_BRIEF_: Nothing but the lines from the one including "1425x683 pixels. How" through the last line of the entries, restated exactly, should appear in the answer; omit the pictures.

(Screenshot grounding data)
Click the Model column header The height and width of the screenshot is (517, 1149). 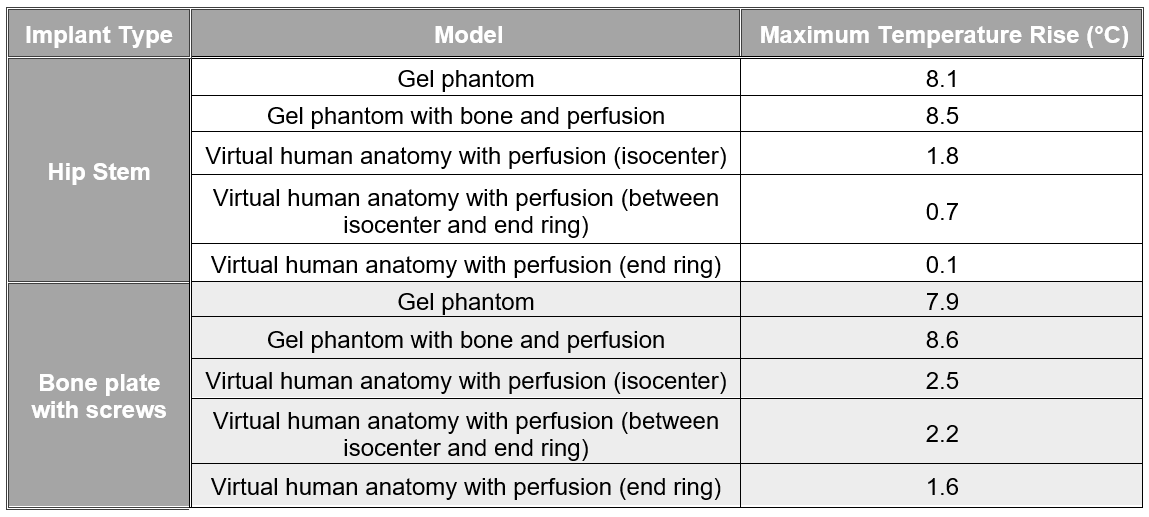468,36
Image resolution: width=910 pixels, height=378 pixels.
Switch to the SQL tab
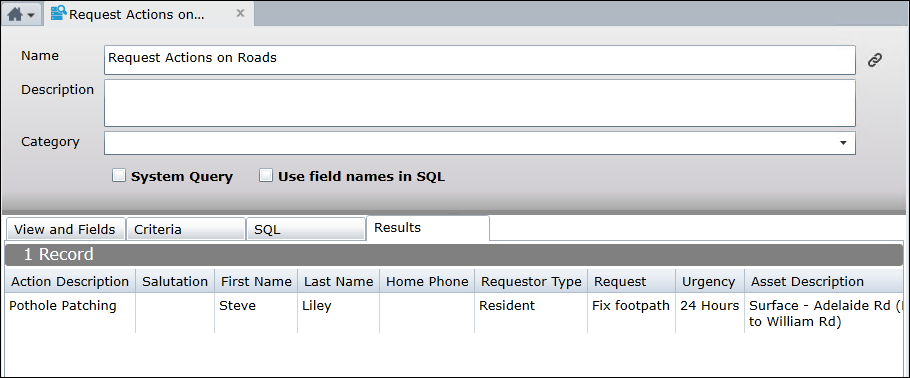(306, 229)
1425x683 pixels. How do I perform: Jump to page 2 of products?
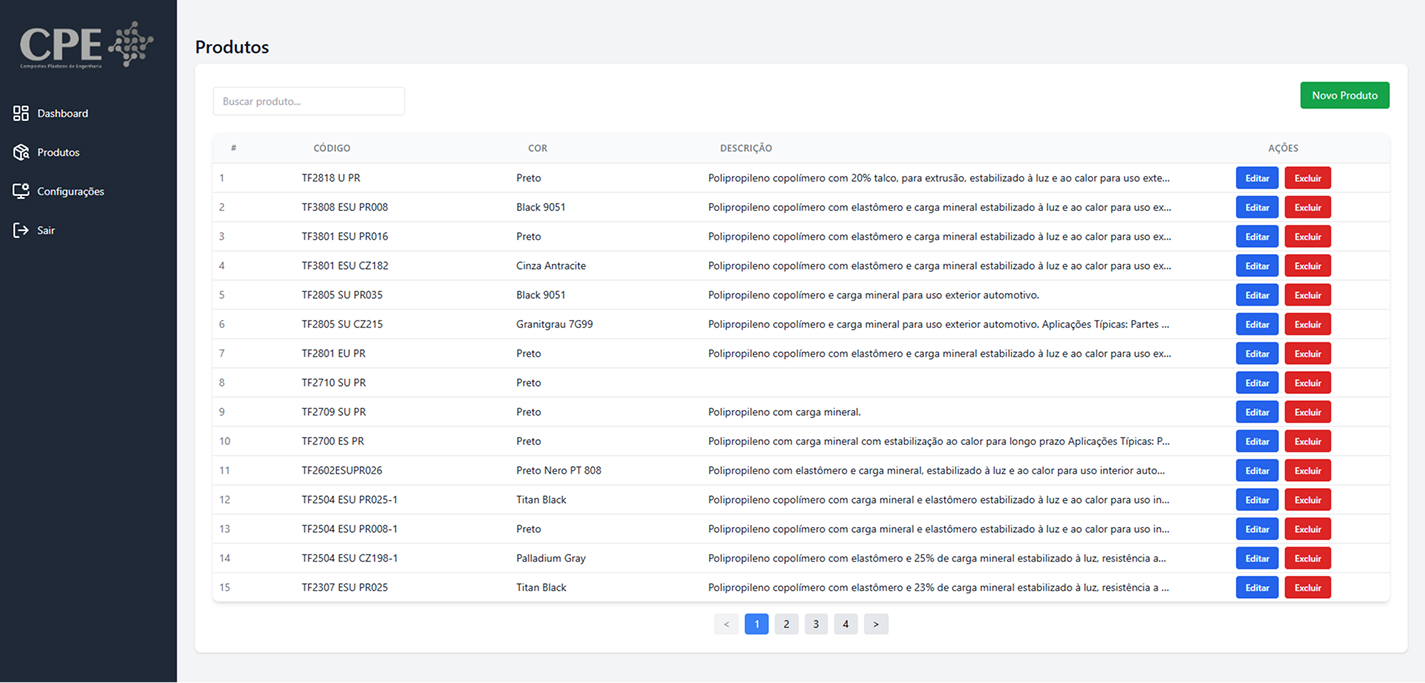click(787, 624)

_ANSWER TO THE EXERCISE_:
1425x683 pixels. How do I perform: Jump to page 2 of products?
click(787, 624)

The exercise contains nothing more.